* **Excerpt to read**
◇ ◇ ◇ ◇ ◇ ◇ ◇

Though it’s too early to tell for sure, simplistic attacks on what might be called progressive health care plans—plans that to one degree or another take the provision of health care out of the market—have also been ineffective. Because such plans typically mandate coverage, enforce large risk pools, subsidize care for those without means, regulate insurers, and implement cost controls, vested interests are coalescing around the counterattack that such plans are “socialized medicine” run by “big government.”

But I predict that this new “Harry and Louise”—they were the couple advertisers used to kill the Clinton health-care plan—will stumble. For one, the employer-based system, the one through which most working age families are insured, is slowly unraveling, and generating a level of insecurity that insulates the new plans from dismissive attacks. Second, big time Republicans, like Schwarzenegger and Romney, have recognized the difficulties sustaining the current system and proposed such plans of their own. Third, progressive advocates, from Michael Moore to scholarly wonks like Paul Krugman, Ezra Klein, Dean Baker, Maggie Mahar, and lots of others, seem to be successfully breaking through with stark comparisons between our system and those of every other advanced economy, wherein they spend a lot less per capita but have better health care outcomes.

Also, some of the most clever plans, like this one crafted by Jacob Hacker, overtly inject market competition into their framework. Under Hacker’s plan—and many others share this “pay or play” characteristic—employers have to provide coverage, but they can do so through the private market, or they can sign onto a Medicare-like government program. If progressive advocates are right, and government plans are far more efficient than those of the private sector, this approach ultimately reduces to single payer, as private plans are too burdened by overhead, profits, and inability to control costs. If not, well…good old market competition: let the best plan win. That doesn’t sound too socialized.

◇ ◇ ◇ ◇ ◇ ◇ ◇

* **Exercise data**
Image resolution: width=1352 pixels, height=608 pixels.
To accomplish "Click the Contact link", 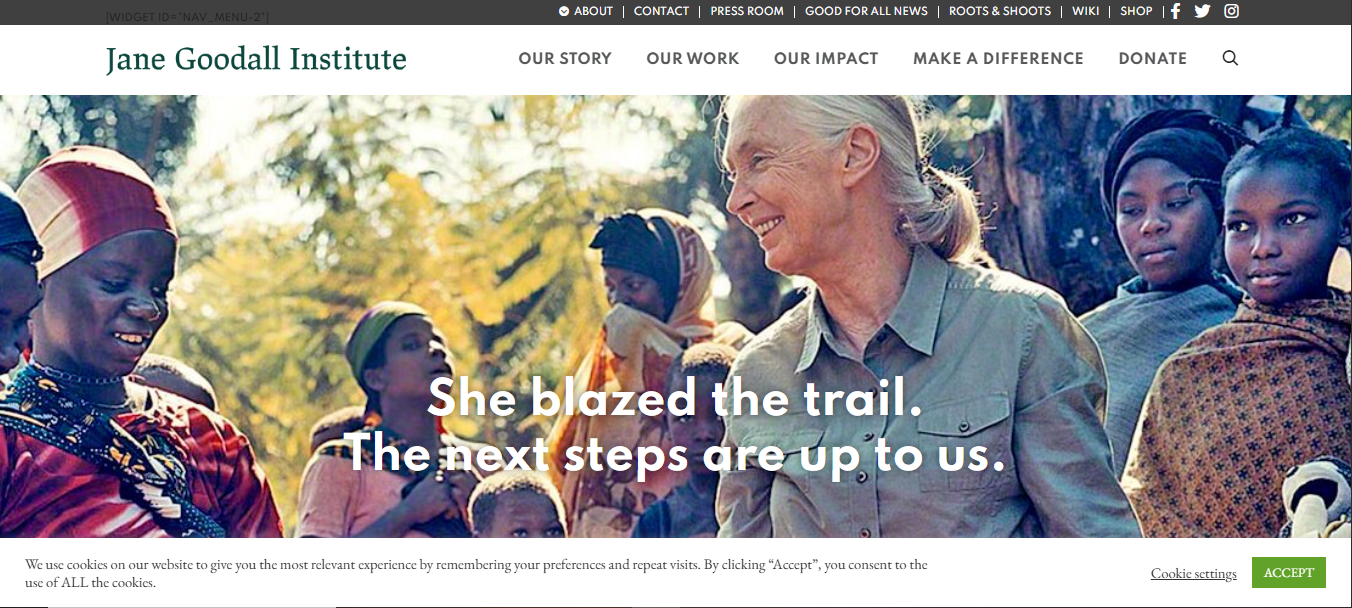I will point(661,11).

◇ ◇ ◇ ◇ ◇ ◇ ◇

* **What you will do**
Copy the health care passage above word for word, from "Also, some of" to "sound too socialized.".

* **Solution to the problem**
Also, some of the most clever plans, like this one crafted by Jacob Hacker, overtly inject market competition into their framework. Under Hacker’s plan—and many others share this “pay or play” characteristic—employers have to provide coverage, but they can do so through the private market, or they can sign onto a Medicare-like government program. If progressive advocates are right, and government plans are far more efficient than those of the private sector, this approach ultimately reduces to single payer, as private plans are too burdened by overhead, profits, and inability to control costs. If not, well…good old market competition: let the best plan win. That doesn’t sound too socialized.